© 2014 – Routledge
222 pages | 8 B/W Illus.
Winner of the 2014 British Society of Criminology Book Prize
This book examines the role of criminal law in the enforcement of immigration controls over the last two decades in Britain. The criminalization of immigration status has historically served functions of exclusion and control against those who defy the state’s powers over its territory and population. In the last two decades, the powers to exclude and punish have been enhanced by the expansion of the catalogue of immigration offences and their more systematic enforcement.
This book is the first in-depth analysis on criminal offences in Britain, and presents original empirical material about the use of criminal powers against suspected immigration wrongdoers. Based on interviews with practitioners and staff at the UK Border Agency and data from court cases involving immigration defendants, it examines prosecution decision making and the proceedings before the criminal justice system. Crimes of Mobility critically analyses the criminalization of immigration status and, more generally, the functions of the criminal law in immigration enforcement, from a legal and normative perspective.
It will be of interest to academics and research students working on criminology, criminal law, criminal justice, socio-legal studies, migration and refugee studies, and human rights, as well as criminal law and immigration practitioners.
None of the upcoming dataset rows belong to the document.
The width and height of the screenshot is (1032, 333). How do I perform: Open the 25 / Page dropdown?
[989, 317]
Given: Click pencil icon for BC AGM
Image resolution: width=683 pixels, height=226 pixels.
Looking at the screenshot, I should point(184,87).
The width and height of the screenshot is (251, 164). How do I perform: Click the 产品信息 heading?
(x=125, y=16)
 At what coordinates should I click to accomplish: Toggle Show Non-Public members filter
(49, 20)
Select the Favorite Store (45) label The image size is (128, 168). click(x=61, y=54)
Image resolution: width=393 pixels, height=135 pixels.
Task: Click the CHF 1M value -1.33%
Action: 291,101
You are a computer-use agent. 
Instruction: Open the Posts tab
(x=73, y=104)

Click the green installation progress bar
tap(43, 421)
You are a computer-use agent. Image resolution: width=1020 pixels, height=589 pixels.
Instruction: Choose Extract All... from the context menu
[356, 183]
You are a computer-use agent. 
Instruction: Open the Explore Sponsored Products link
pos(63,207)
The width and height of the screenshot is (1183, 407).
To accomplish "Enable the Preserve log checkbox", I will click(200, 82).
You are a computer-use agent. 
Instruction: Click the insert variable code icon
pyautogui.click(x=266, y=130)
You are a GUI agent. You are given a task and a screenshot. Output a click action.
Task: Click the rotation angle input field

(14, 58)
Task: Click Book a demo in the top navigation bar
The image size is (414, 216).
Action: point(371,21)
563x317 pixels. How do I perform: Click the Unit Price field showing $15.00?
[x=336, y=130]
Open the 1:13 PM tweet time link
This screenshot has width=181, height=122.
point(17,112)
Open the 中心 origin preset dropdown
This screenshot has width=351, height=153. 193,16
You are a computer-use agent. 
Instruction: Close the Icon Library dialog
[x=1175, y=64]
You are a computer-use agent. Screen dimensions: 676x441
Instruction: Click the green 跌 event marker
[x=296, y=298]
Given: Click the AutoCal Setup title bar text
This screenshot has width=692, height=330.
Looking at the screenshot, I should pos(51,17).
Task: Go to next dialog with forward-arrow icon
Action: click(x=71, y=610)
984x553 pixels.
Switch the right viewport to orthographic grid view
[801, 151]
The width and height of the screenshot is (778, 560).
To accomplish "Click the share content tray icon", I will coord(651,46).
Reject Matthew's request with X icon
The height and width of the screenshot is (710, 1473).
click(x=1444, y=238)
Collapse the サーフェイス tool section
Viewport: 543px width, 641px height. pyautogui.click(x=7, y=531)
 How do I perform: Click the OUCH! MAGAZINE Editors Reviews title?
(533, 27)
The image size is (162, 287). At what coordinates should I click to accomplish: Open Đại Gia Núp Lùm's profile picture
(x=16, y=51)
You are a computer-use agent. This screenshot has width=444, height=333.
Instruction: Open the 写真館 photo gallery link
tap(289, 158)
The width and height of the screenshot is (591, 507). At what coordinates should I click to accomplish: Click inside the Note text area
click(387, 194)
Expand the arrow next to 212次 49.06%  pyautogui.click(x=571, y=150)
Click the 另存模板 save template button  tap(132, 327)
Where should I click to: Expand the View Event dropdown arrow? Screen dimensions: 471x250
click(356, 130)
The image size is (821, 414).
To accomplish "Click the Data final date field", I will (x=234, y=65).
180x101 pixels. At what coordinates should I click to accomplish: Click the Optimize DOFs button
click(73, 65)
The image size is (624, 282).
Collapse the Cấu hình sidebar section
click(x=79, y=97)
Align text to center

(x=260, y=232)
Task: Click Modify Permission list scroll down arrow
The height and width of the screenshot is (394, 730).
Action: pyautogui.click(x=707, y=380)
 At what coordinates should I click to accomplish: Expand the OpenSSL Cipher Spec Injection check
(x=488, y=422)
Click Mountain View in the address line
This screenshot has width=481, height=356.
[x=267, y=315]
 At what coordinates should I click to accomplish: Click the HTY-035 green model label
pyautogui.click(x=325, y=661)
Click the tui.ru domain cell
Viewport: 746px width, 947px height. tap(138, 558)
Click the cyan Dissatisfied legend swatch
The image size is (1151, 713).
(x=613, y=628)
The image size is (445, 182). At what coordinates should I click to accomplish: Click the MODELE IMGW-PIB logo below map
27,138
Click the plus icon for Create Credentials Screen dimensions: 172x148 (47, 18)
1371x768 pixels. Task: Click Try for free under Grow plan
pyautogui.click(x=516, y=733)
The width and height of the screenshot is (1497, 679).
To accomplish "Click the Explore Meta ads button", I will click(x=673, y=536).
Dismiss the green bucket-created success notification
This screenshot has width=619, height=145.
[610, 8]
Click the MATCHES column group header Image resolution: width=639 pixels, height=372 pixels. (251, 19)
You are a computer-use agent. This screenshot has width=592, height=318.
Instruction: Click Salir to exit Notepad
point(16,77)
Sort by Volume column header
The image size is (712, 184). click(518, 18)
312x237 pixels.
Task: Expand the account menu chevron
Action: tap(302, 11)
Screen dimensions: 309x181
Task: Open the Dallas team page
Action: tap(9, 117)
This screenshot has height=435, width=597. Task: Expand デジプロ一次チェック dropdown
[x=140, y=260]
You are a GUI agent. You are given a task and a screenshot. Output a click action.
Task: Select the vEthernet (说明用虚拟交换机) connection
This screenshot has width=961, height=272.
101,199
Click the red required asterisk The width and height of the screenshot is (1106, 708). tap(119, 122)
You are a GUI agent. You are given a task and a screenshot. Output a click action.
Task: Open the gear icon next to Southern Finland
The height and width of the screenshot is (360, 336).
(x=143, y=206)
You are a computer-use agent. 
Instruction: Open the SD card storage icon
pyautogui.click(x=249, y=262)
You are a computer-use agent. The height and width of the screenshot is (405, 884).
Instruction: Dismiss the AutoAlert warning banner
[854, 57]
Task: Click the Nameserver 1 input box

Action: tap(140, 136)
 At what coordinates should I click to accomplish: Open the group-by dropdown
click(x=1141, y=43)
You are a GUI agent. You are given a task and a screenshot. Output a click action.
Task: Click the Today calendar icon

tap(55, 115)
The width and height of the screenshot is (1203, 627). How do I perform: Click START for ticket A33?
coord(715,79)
Introduction 1. Immigration, Crime and the Criminalization of Mobility: A Review of the Literature 2. Tracing the History of Immigration Controls in Britain (from the late 1800s to the mid-1990s) 3. The Labour Years: Contemporary Contours of Immigration 4. The use of Criminal Powers against Immigration Offenders: The Decision to Prosecute 5. Practices of Punishment: Immigration Offenders Before the Criminal Courts 6. Explaining the Role of Criminal Law in the Control of Immigration, Conclusion, Appendix: Brief Accounts of the Research Process.
Globalizing forces have had a profound impact on the nature of contemporary criminal justice and law more generally. This is evident in the increasing salience of borders and mobility in the production of illegality and social exclusion. Immigration and its control are highly charged topics in contemporary crime policy and politics. In the past two decades such matters have become subjects of extensive scholarly analysis throughout the social sciences. Though criminology has been a relative latecomer to this body of work, it is now possible to speak of an emerging ‘criminology of mobility.
Routledge Studies in Criminal Justice, Borders and Citizenship showcases contemporary studies that connect criminological scholarship to migration studies and explores the intellectual resonances between the two. It provides an opportunity to reflect on the theoretical and methodological challenges posed by mass mobility and its control. By doing that, it aims to chart an intellectual space and establish a theoretical tradition within criminology to house scholars of immigration control, who have traditionally published either in general criminological or in anthropological, sociological, refugee studies, human rights and other publications.